-------- DATA PROVIDED --------
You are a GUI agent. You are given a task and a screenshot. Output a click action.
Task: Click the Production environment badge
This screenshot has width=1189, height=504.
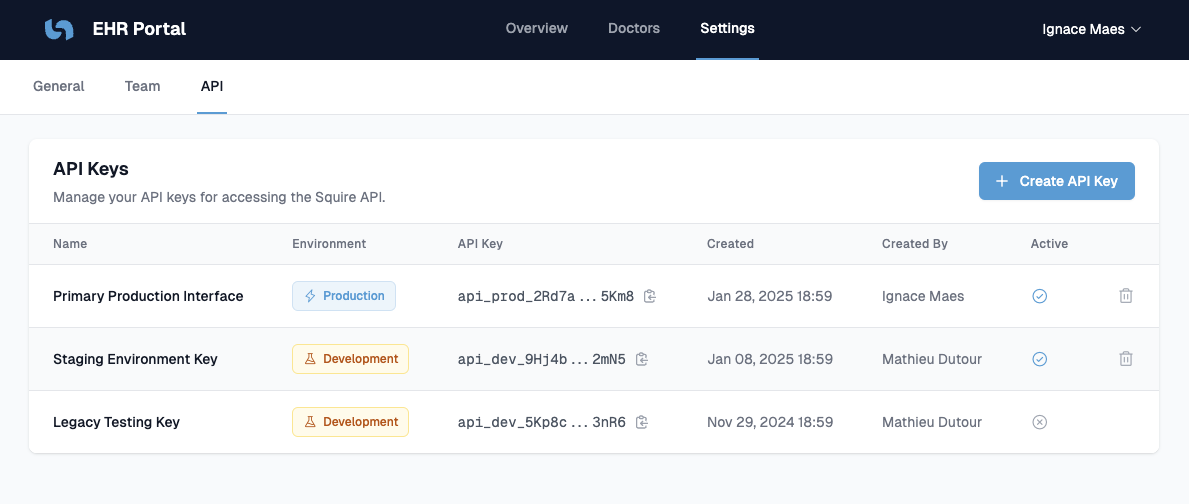tap(344, 296)
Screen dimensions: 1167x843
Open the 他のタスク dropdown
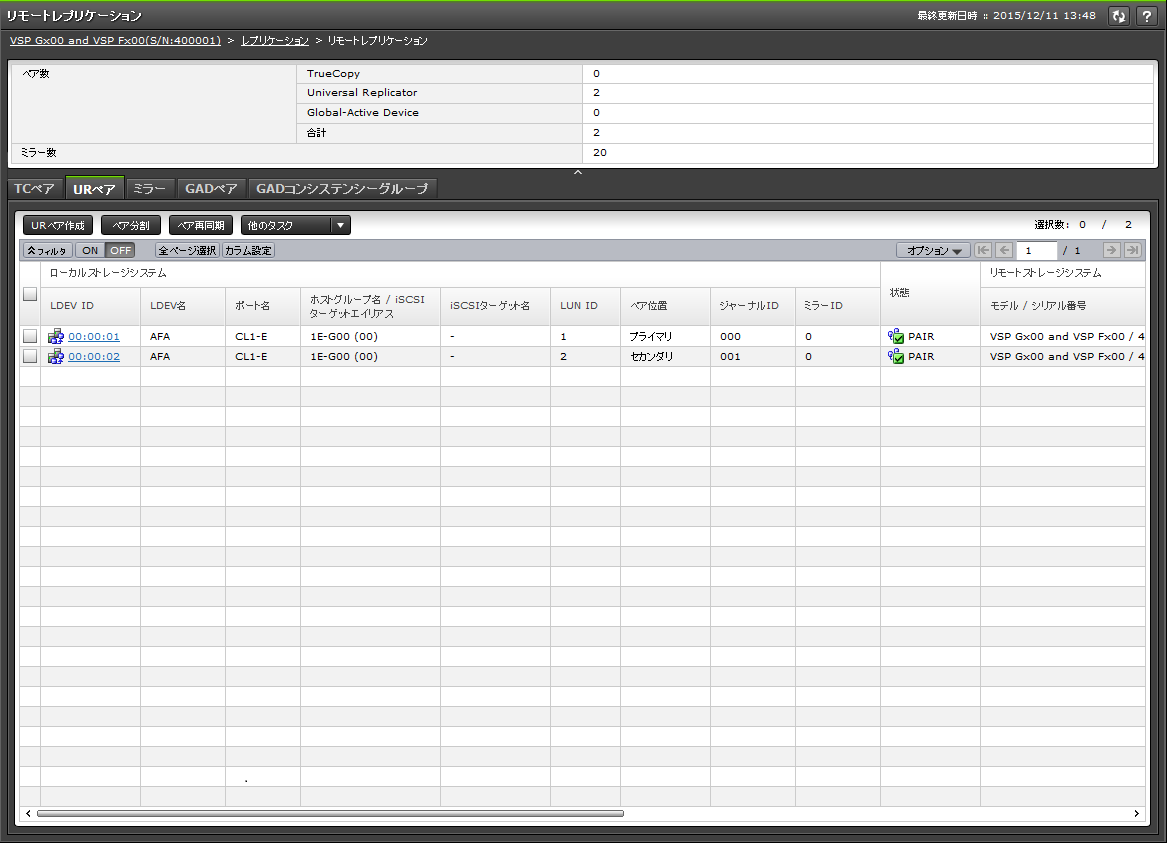(x=296, y=226)
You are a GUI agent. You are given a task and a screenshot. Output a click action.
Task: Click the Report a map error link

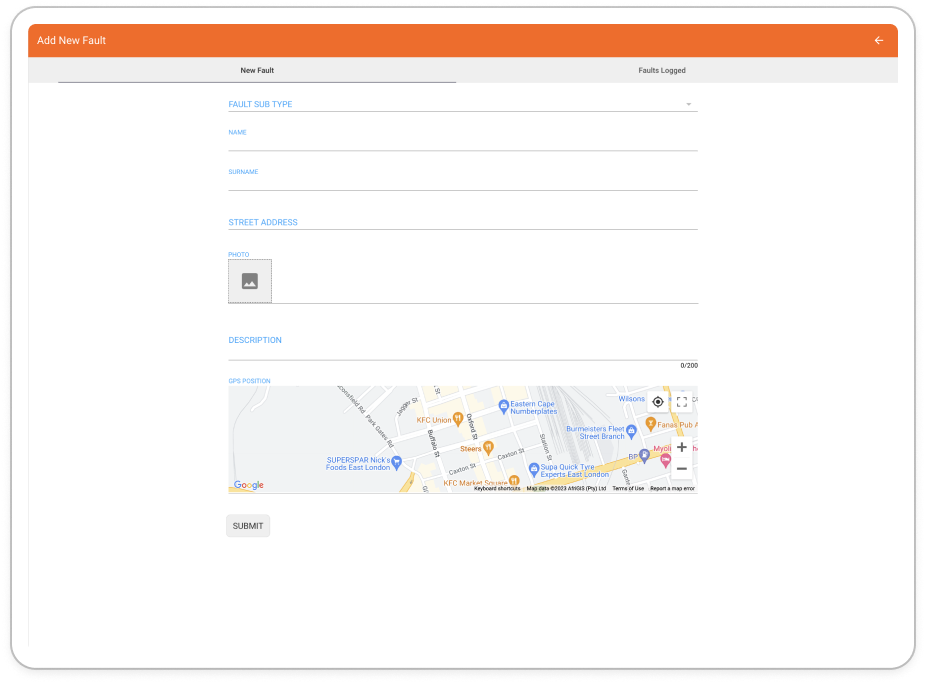[x=672, y=488]
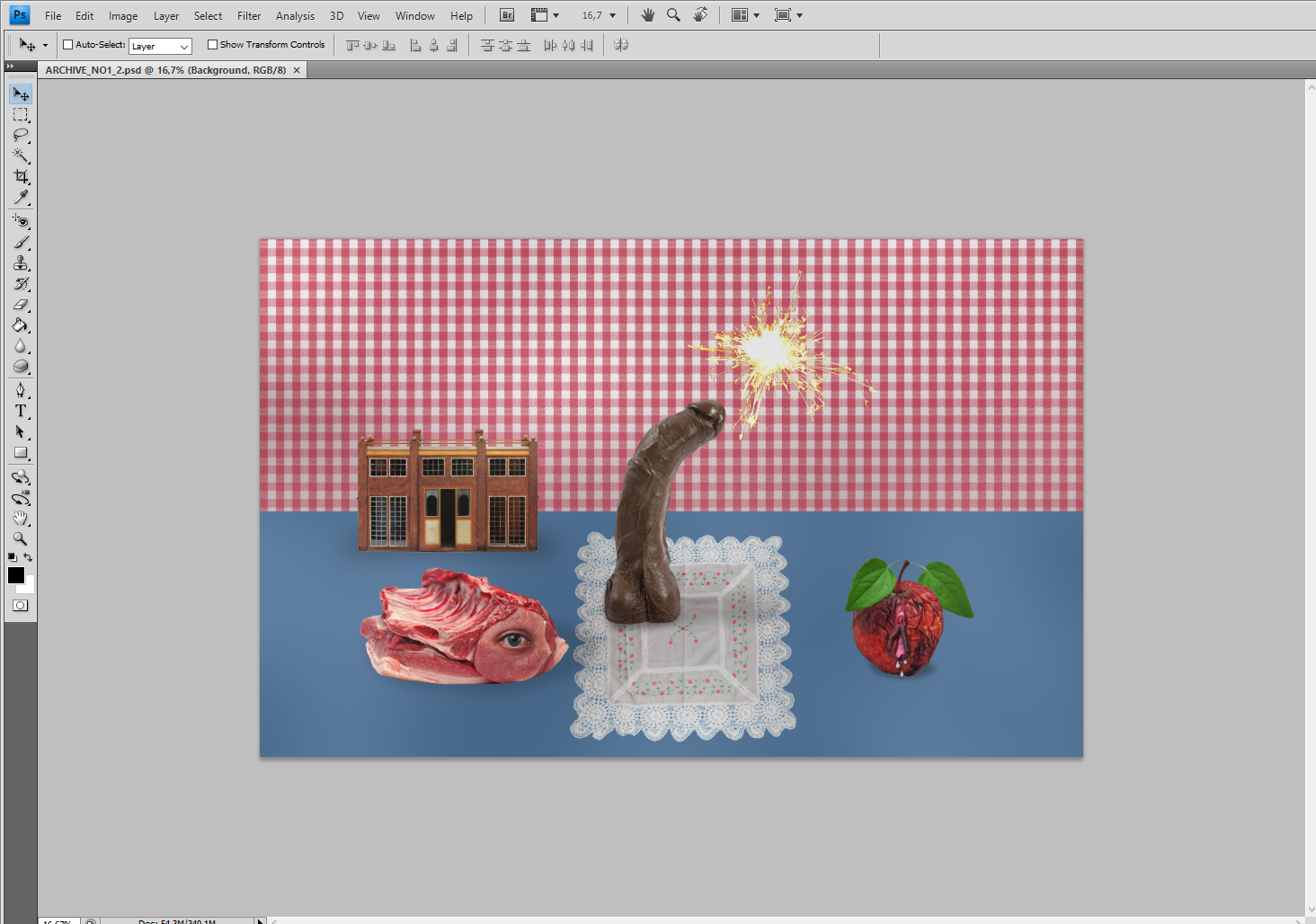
--------
* **WORK TO COMPLETE**
Only the lines from the one containing "Screen dimensions: 1167x843" through the last line of the data above, both included, belong in the reply, each restated exactly and without pictures.

* **COMPLETED EXERCISE**
Screen dimensions: 1167x843
Open the 他のタスク dropdown
(x=296, y=226)
You are a GUI agent. You are given a task and a screenshot. Output a click action.
Task: Click the Report a map error link

[x=672, y=488]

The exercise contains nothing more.